APRA’s recent letter to industry on artificial intelligence is an important reference point in that discussion. It does not introduce new requirements, but it does highlight a growing disconnect between the power and speed of AI adoption and the maturity of the frameworks used to govern it. The letter reflects an issue many organisations are now grappling with – technology capability is advancing faster than the mechanisms used to monitor, challenge and control the associated risks.

The obligations have not changed, but the risk profile has

AI does not introduce new categories of risk, nor does it fundamentally change the prudential obligations that apply to regulated entities. Those obligations already exist across risk management, operational resilience, information security and privacy, including under CPS 220, CPS 230, CPS 234 and the Privacy Act.

What has changed is the way those risks now manifest in practice.

AI increases both the likelihood and the impact of adverse outcomes by operating at speed, at scale and with reduced human friction. Risks that were once constrained by manual processes, sampling or secondary review can now propagate quickly across customers, products and systems. This has direct implications for inherent risk assessments, control effectiveness and escalation thresholds.

In other words, the risks themselves are familiar. Their behaviour is not.

Outdated governance and control practices under pressure from AI

Across the sector, the most common challenges are not a lack of intent or policy coverage, but a misalignment between governance assumptions and reality.

Firstly, many governance and risk management processes rely on periodic, detective activities such as annual risk assessments, quarterly attestations and scheduled assurance programs. In an AI‑enabled environment, the assumption that material changes in risk can be identified retrospectively no longer holds. Organisations should safely assume that an annual risk assessment process will miss material, technology‑driven changes in likelihood and impact.

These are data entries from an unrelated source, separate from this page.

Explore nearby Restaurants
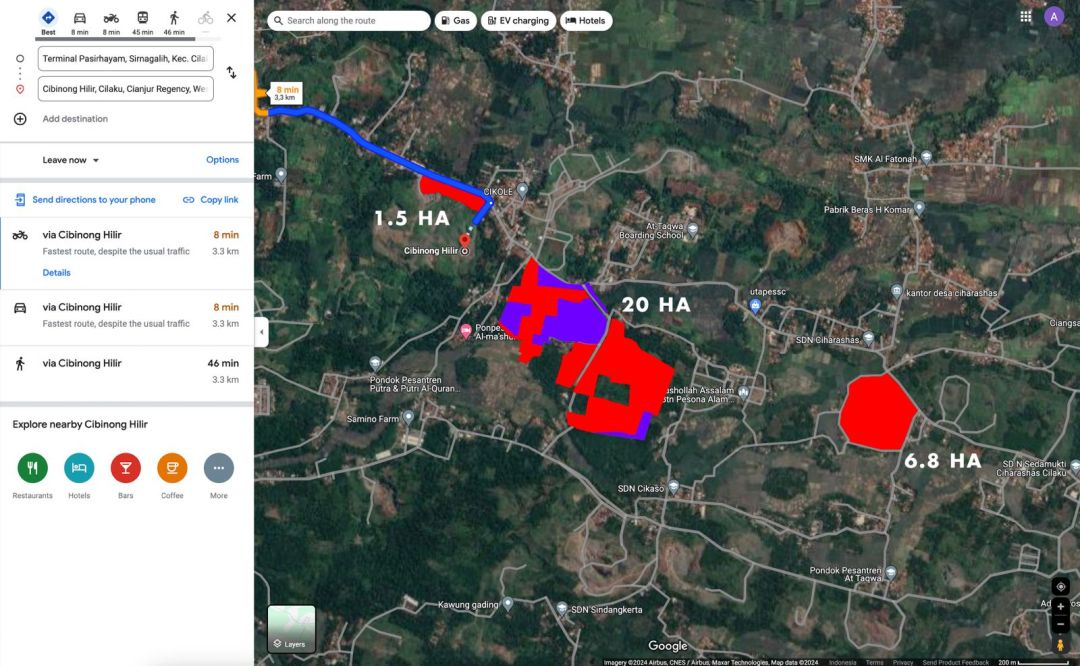The image size is (1080, 666). click(x=32, y=468)
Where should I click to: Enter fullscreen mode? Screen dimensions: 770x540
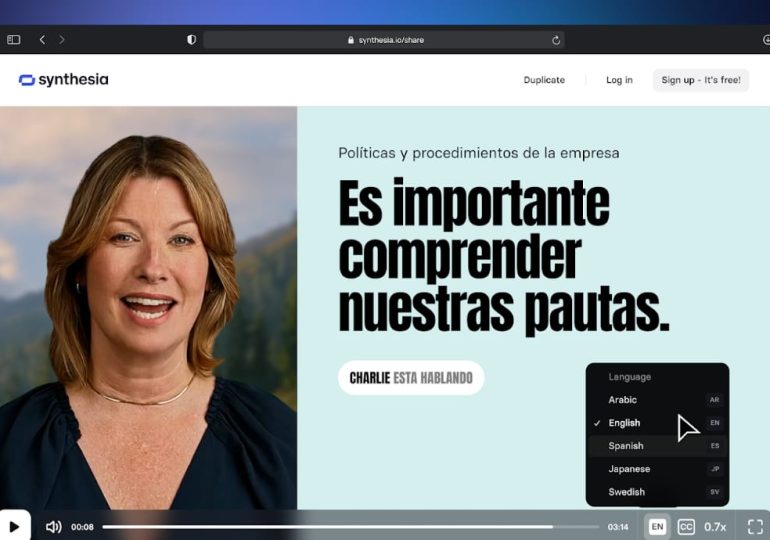coord(755,527)
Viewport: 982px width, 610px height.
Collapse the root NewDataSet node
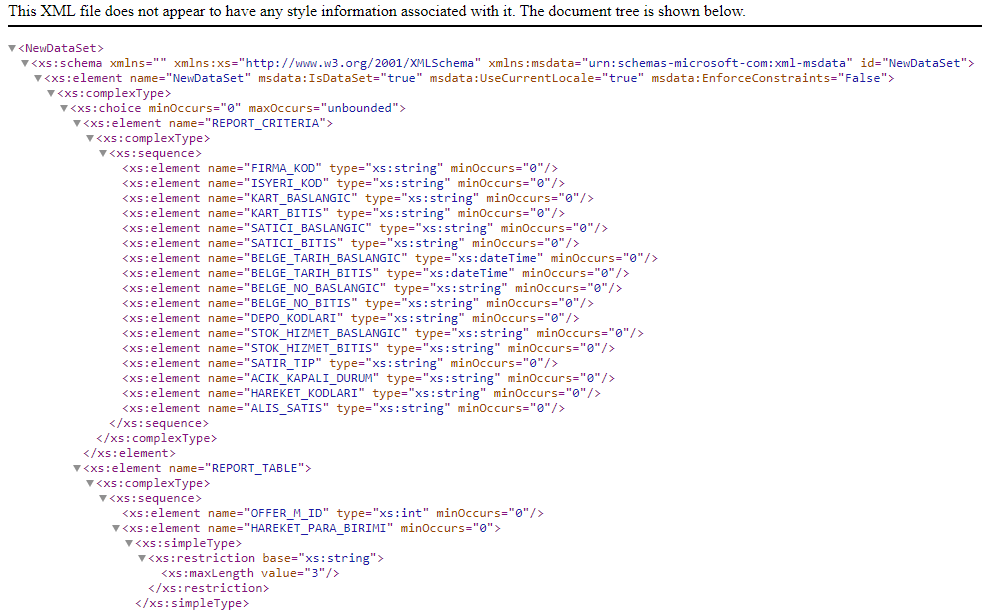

Secondly, AI is reshaping the external threat environment at the same time as it is being embedded internally. Fraud, scams, social engineering and vulnerability discovery are increasingly AI‑enabled. This compresses the time between weakness and exploitation while also amplifying potential harm. Where risk frameworks have not been recalibrated to reflect this shift, they can materially understate exposure.

Thirdly, at many organisations the management of risks impacted by AI is already siloed. Cyber security, fraud, third‑party risk management, data governance and operational resilience are typically owned, controlled and assured by different functions, each operating with its own processes and priorities. While that fragmentation may have existed for some time, AI exposes it – leaving organisations without a coherent view of overall risk posture and appetite.

These are not failures of intent or policy. They are signs that existing governance and control practices are being put under sustained pressure.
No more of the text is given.